Posiblemente, más de una persona se esté preguntando cuánto cuesta el servicio de su agencia, aunque suponemos que será según la investigación y los trámites que se precisen.

–El coste de los trabajos de investigación privada no es elevado. Hay que tener en cuenta el valor que aporta la información y los riesgos que evita a las personas o empresas que contratan. Quizás con un ejemplo se entiende mejor. Hace unos meses, una empresa interesada en la venta de inmuebles fue contactada por un supuesto inversor. Ambas partes firmaron unos acuerdos previos a la firma de la compra. Ya con los documentos firmados, nos encargaron una averiguación patrimonial sobre ese inversor. El resultado no fue muy halagüeño. Todo apuntaba a una estafa, con una operación abocada al fracaso y a un gran pleito. Nuestro informe ahorró un gran disgusto y unos cuantos millones, porque finalmente ambas partes desistieron de seguir adelante en el trato. A la hora de presupuestar un encargo tenemos en cuenta cuatro criterios: la complejidad del asunto, la dedicación de tiempo, la preparación de los profesionales para ejecutarlo y el interés económico en juego.

¿Cómo funciona su agencia, qué protocolos sigue y cuál es su equipo profesional?

–La agencia funciona con absoluta discreción y protocolos muy estrictos. Los clientes suelen ser empresas o personas precavidas que necesitan información útil para un negocio, un contrato o una inversión. Somos muy rigurosos para aceptar encargos. No todas las personas tienen derecho a obtener la información que quieren. Los clientes deben justificar por qué y para qué necesitan la información. Estudiamos con lupa la licitud y legitimidad de cada propuesta. Una vez hechas esas comprobaciones, acordamos el trabajo firmando un contrato. El encargo queda registrado en un libro que se custodia con la máxima confidencialidad (como el protocolo de un notario). Una vez ejecutado el encargo y terminada la investigación, el cliente recibe su informe.

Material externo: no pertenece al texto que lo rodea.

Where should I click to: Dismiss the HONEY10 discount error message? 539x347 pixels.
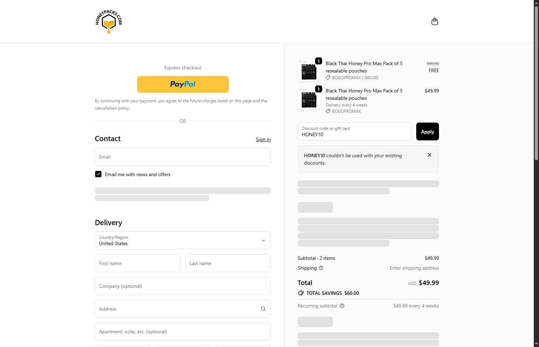[x=430, y=155]
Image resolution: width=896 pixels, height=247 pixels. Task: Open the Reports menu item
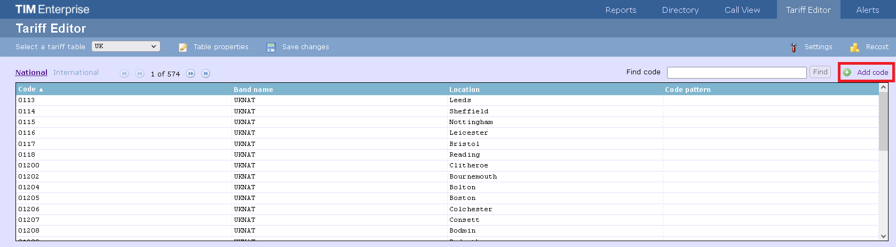[621, 10]
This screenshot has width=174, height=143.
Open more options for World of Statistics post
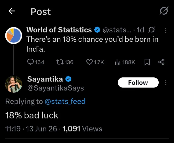[165, 30]
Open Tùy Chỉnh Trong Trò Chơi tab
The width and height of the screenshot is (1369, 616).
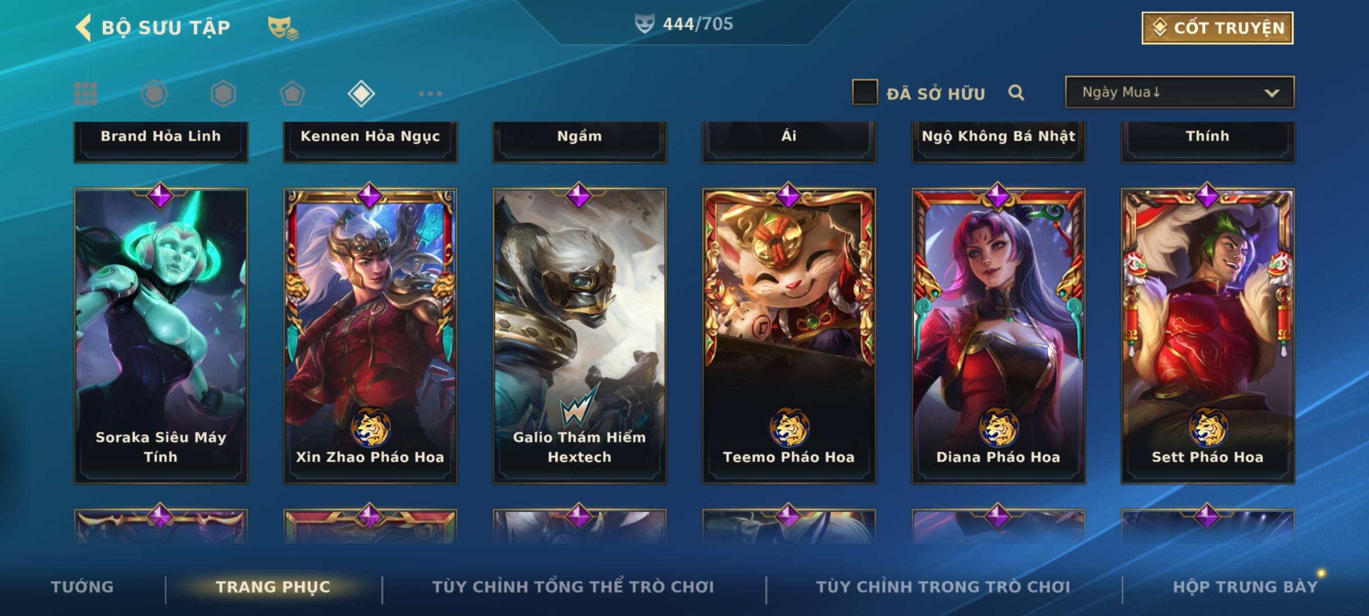click(x=943, y=587)
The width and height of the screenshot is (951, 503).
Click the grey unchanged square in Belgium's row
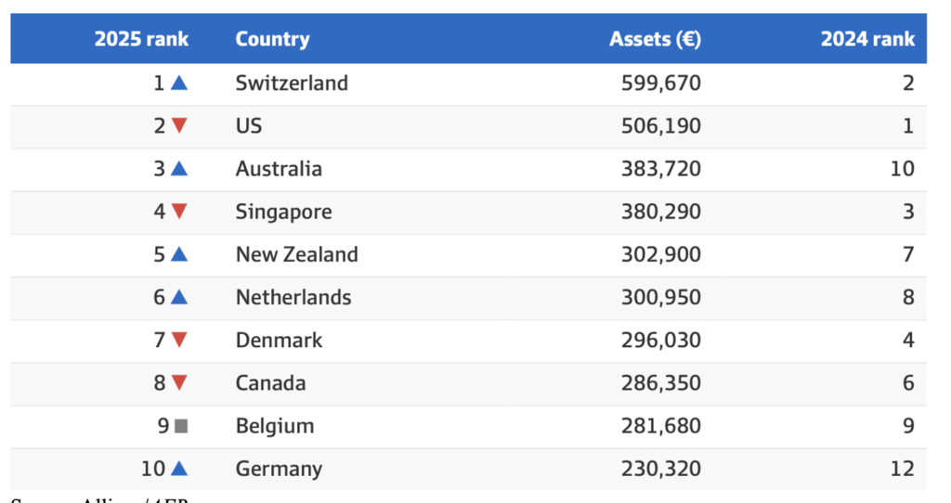point(180,426)
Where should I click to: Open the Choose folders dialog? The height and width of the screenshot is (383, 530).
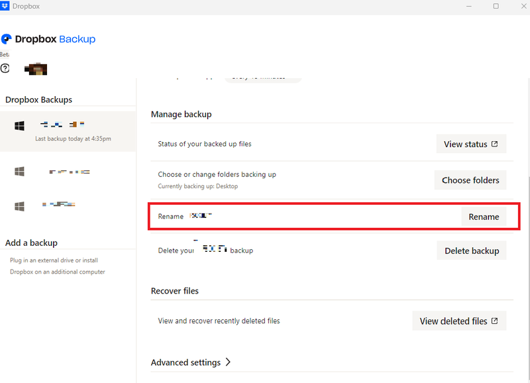click(x=470, y=180)
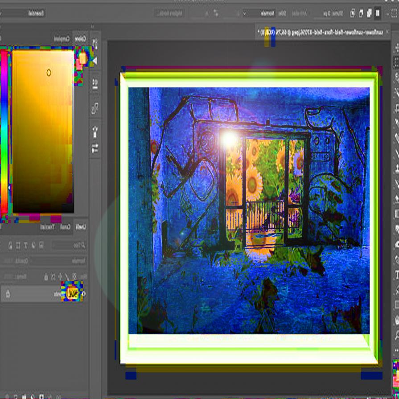399x399 pixels.
Task: Click the rainbow hue slider strip
Action: (x=4, y=134)
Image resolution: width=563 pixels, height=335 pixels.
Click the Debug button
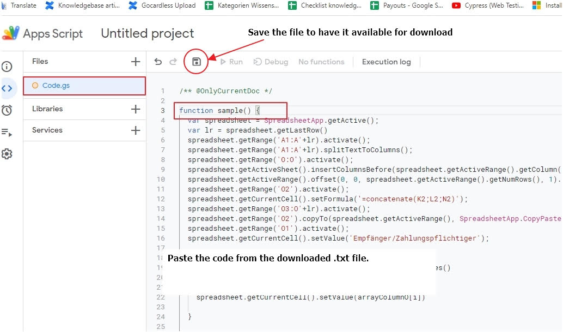click(x=271, y=62)
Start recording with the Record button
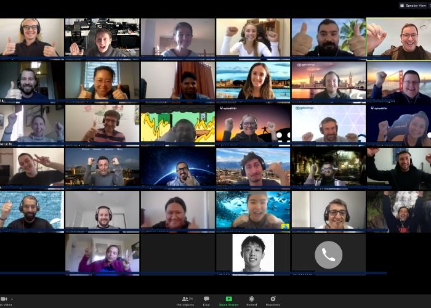This screenshot has width=431, height=308. [x=251, y=300]
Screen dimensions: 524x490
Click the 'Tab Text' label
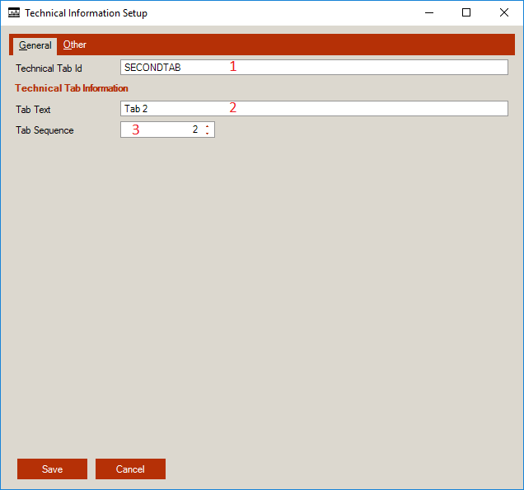tap(33, 110)

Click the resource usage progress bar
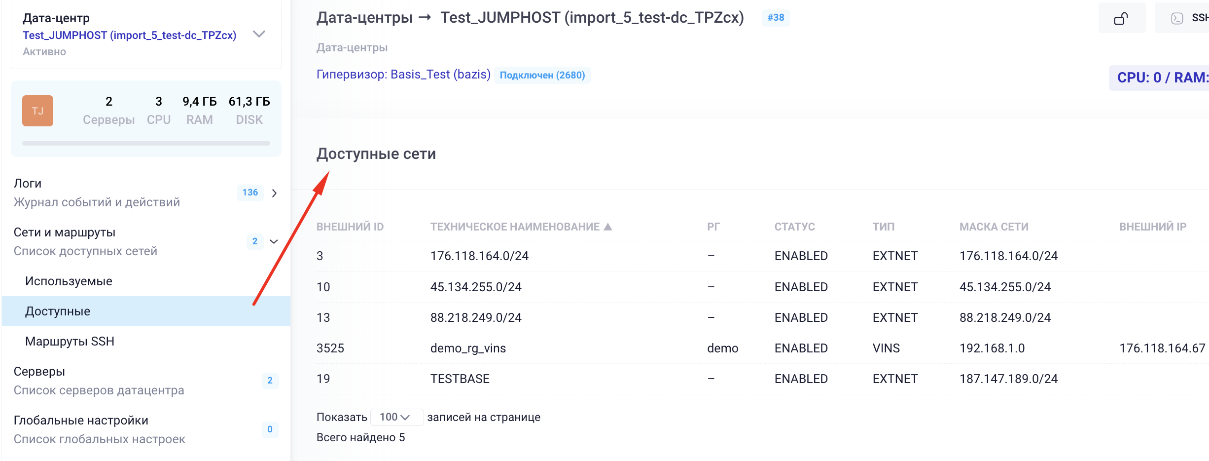tap(146, 144)
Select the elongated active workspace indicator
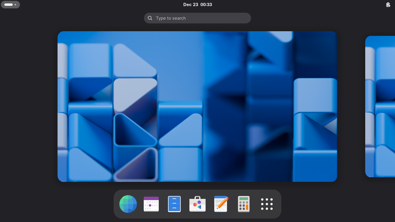This screenshot has width=395, height=222. point(8,5)
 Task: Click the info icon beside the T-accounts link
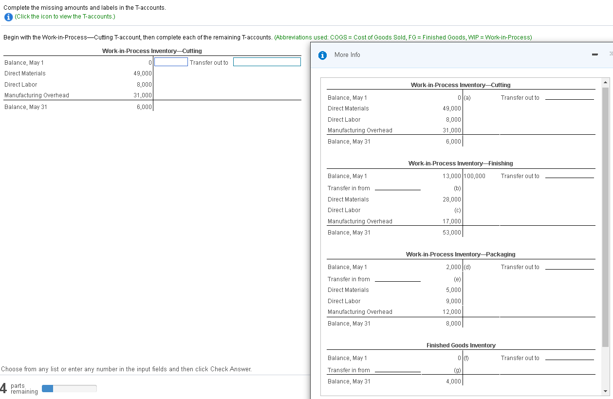[x=8, y=17]
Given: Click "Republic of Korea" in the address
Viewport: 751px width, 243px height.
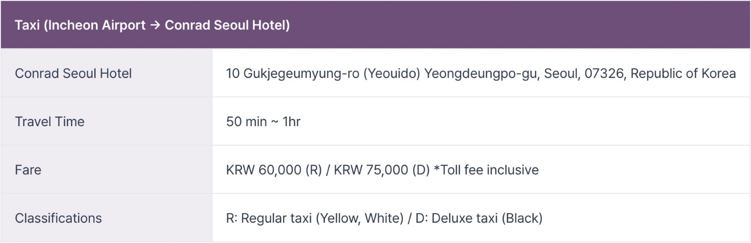Looking at the screenshot, I should [683, 73].
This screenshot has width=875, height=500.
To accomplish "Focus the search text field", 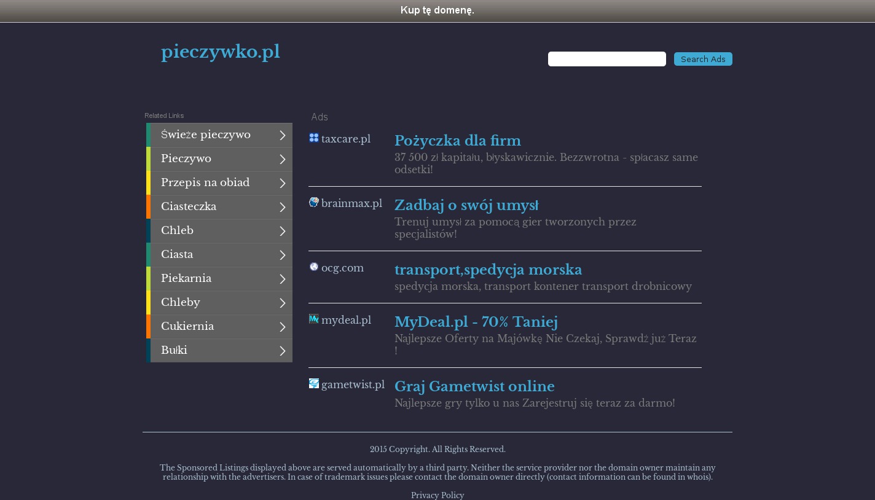I will pyautogui.click(x=606, y=59).
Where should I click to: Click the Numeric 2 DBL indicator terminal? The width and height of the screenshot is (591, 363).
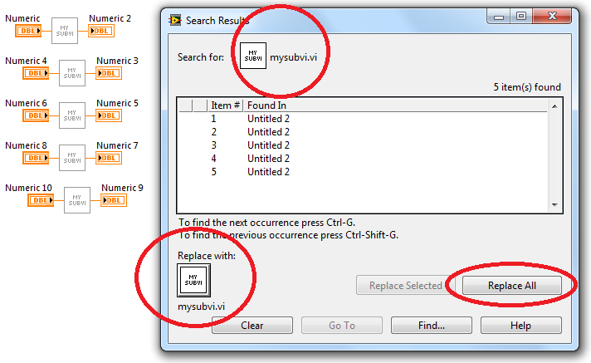point(101,31)
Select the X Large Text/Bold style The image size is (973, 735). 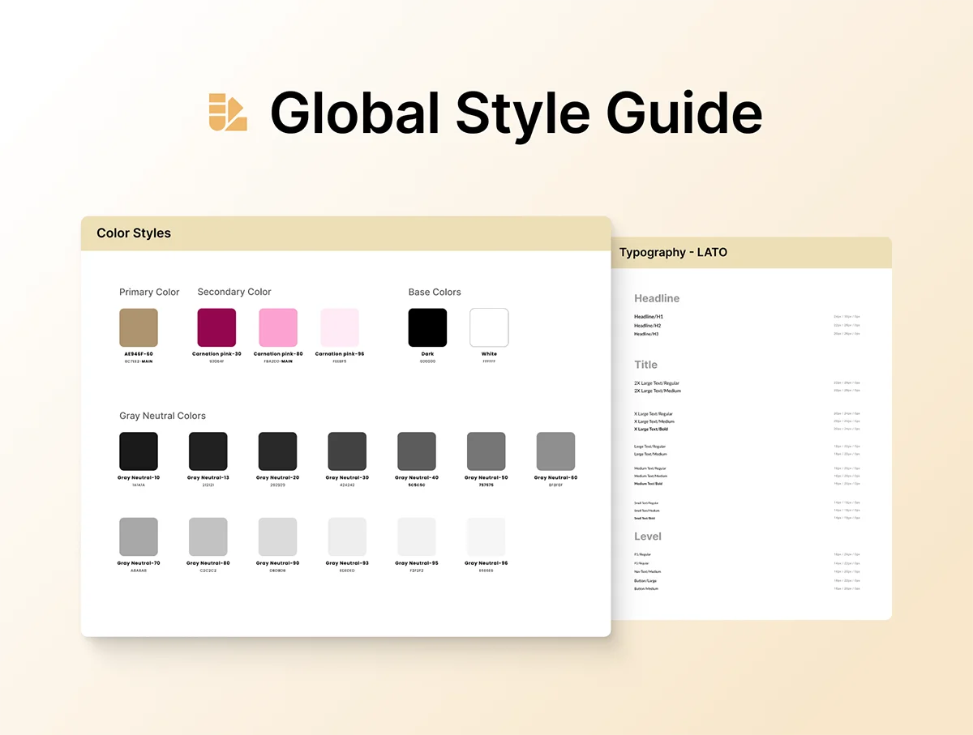pos(651,429)
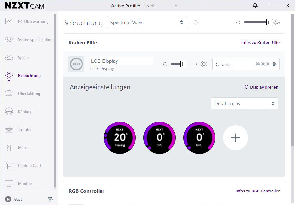Select the Flüssig temperature display thumbnail
The height and width of the screenshot is (205, 295).
coord(120,138)
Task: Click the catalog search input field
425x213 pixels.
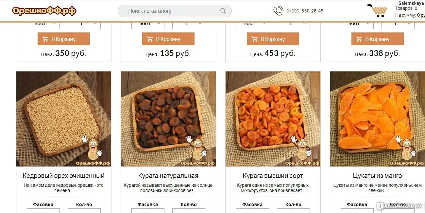Action: (x=168, y=11)
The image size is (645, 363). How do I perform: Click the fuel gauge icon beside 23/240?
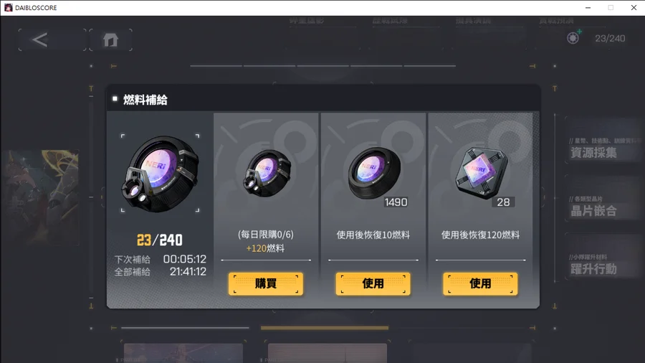pos(573,38)
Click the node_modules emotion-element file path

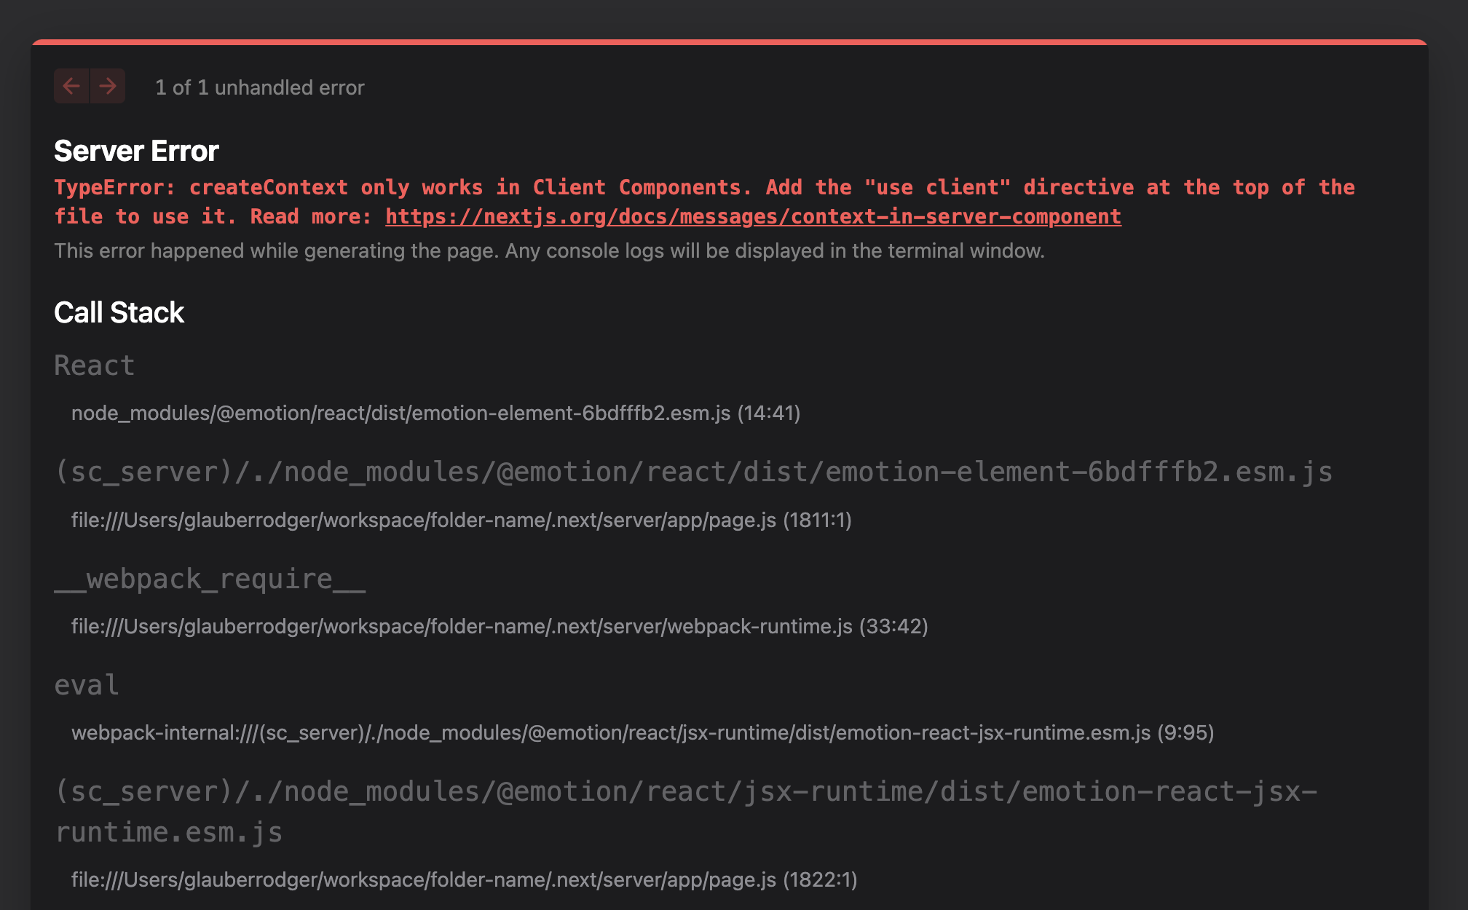click(435, 413)
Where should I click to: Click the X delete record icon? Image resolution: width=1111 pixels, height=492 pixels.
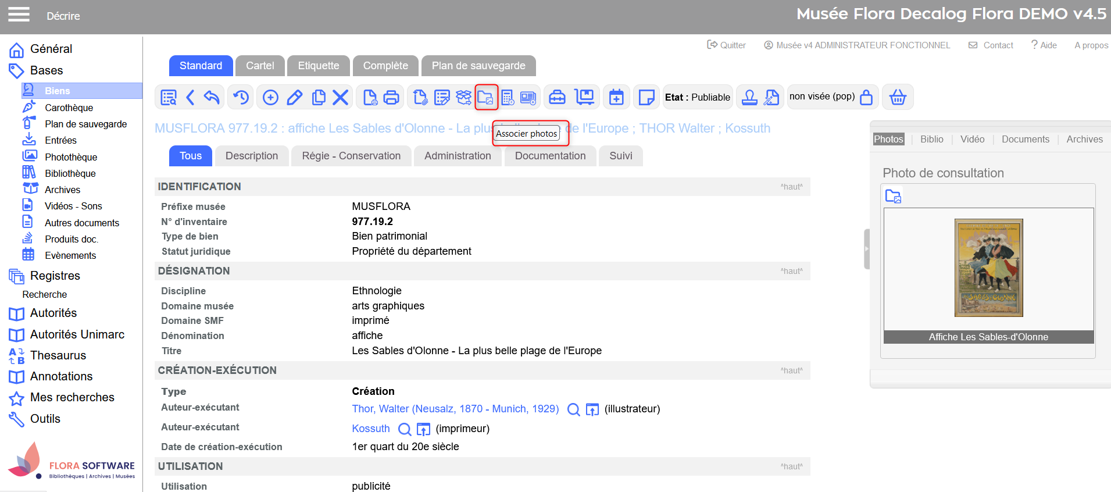[x=341, y=97]
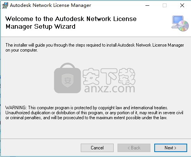This screenshot has height=157, width=191.
Task: Click Next to continue the setup wizard
Action: click(x=171, y=148)
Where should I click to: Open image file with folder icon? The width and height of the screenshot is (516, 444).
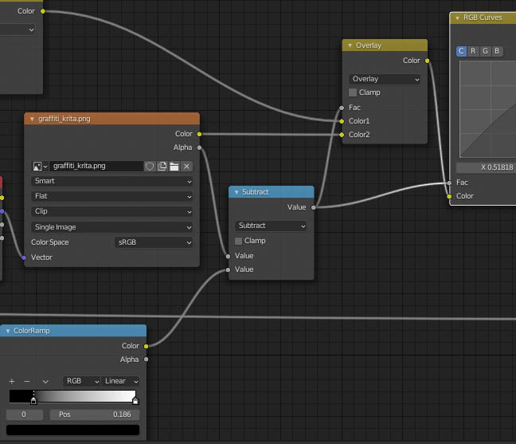(174, 166)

La parte más delicada e importante de una investigación es su diseño. Procuramos dar los pasos adecuados respetando siempre la legalidad vigente, evitamos errores de cálculo, o actuaciones que puedan poner en entredicho el trabajo. El equipo de trabajo lo compone un equipo muy sólido. Hay juristas, analistas financieros, expertos contables y profesionales de la informática forense.

A tenor de la posibilidad de crear el primer Colegio de Detectives Privados de Andalucía, ¿diría que este sector está respaldado como otros desde las administraciones públicas? De hecho, tenemos entendido que solo Andalucía aglutina el 25 por ciento de los profesionales de todo el país, que rondan los 1.200.

–Creo que la investigación privada, como profesión jurídica, tiene un gran respaldo y consideración en la Administración de Justicia; también, en los Cuerpos y Fuerzas de Seguridad del Estado. Cada vez hay más voces autorizadas que claman por una regulación clara y eficiente del sector.

Un colegio profesional que funcione bien ayudará a canalizar propuestas o acuerdos con los Poderes Públicos y otras organizaciones para mejorar y actualizar la profesión. Un colegio profesional es garantía para los clientes de las agencias de investigación de que recibirán un servicio de calidad que cumpla con sus expectativas.

Muchas gracias por sus respuestas y por dar a conocer el trabajo de una agencia de detectives.